START
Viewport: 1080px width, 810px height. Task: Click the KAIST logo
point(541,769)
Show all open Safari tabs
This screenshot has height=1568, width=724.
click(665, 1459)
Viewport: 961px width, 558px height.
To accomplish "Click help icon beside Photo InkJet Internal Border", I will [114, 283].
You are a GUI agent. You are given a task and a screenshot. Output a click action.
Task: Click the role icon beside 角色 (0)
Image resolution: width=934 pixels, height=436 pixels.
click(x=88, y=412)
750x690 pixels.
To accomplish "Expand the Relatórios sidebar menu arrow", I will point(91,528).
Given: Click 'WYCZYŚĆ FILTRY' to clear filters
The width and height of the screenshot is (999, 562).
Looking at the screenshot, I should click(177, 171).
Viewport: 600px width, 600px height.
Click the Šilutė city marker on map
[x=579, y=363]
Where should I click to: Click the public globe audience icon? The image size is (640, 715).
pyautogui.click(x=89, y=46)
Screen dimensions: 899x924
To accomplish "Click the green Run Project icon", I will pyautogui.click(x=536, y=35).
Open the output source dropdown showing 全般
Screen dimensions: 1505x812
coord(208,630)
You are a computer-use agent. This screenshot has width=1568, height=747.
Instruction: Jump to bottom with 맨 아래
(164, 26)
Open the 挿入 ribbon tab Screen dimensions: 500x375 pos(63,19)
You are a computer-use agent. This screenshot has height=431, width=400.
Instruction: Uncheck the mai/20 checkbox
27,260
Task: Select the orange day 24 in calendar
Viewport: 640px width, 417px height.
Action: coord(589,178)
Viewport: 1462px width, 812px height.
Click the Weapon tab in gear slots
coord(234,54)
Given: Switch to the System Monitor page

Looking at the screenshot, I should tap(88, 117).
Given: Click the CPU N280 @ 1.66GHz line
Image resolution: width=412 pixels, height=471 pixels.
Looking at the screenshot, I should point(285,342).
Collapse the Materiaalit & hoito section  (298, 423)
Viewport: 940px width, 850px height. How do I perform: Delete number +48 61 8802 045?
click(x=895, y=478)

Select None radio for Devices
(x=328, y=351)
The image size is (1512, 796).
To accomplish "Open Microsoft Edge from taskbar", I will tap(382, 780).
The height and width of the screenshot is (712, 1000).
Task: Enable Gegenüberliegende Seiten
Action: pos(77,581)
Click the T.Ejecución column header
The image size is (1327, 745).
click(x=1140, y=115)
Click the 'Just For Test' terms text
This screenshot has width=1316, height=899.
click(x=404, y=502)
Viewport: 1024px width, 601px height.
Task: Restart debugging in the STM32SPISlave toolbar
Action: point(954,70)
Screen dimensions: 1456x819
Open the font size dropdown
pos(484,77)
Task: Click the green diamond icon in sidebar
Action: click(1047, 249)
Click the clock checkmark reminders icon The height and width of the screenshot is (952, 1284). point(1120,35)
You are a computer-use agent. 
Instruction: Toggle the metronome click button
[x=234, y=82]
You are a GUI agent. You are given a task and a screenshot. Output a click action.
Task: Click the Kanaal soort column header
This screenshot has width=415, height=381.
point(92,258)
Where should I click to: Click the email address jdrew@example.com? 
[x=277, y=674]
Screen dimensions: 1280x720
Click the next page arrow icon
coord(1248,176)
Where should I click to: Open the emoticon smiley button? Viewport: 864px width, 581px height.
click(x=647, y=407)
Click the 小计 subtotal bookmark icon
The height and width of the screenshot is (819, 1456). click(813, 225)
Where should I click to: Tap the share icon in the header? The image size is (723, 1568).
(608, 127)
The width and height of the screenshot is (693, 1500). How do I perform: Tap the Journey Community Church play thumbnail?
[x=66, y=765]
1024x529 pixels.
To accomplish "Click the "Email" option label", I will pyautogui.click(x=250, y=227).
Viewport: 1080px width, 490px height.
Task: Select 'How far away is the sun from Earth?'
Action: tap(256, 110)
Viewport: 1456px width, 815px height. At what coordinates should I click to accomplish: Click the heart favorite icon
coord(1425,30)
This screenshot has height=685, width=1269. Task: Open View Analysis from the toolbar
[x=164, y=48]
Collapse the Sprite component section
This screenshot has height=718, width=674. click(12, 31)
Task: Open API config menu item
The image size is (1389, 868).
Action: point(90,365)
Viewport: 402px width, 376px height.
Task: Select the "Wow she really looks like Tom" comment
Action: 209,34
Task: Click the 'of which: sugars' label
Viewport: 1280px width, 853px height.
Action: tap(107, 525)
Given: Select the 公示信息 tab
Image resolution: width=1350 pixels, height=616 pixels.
END
Switch every "Viewport" to "Browser window" in the records running from the line with "Where should I click to: Click the public" up to and including the line with "(x=328, y=351)", and give only those lines, otherwise unchanged.

Where should I click to: Click the public globe audience icon? The image size is (640, 715).
pyautogui.click(x=89, y=46)
Screen dimensions: 899x924
To accomplish "Click the green Run Project icon", I will pyautogui.click(x=536, y=35).
Open the output source dropdown showing 全般
Screen dimensions: 1505x812
coord(208,630)
You are a computer-use agent. This screenshot has width=1568, height=747.
Instruction: Jump to bottom with 맨 아래
(164, 26)
Open the 挿入 ribbon tab Screen dimensions: 500x375 pos(63,19)
You are a computer-use agent. This screenshot has height=431, width=400.
Instruction: Uncheck the mai/20 checkbox
27,260
Task: Select the orange day 24 in calendar
Browser window: 640px width, 417px height.
Action: coord(589,178)
Browser window: 1462px width, 812px height.
Click the Weapon tab in gear slots
coord(234,54)
Given: Switch to the System Monitor page

Looking at the screenshot, I should tap(88, 117).
Given: Click the CPU N280 @ 1.66GHz line
Image resolution: width=412 pixels, height=471 pixels.
Looking at the screenshot, I should point(285,342).
Collapse the Materiaalit & hoito section  (298, 423)
Browser window: 940px width, 850px height. How do I perform: Delete number +48 61 8802 045?
click(x=895, y=478)

Select None radio for Devices
(x=328, y=351)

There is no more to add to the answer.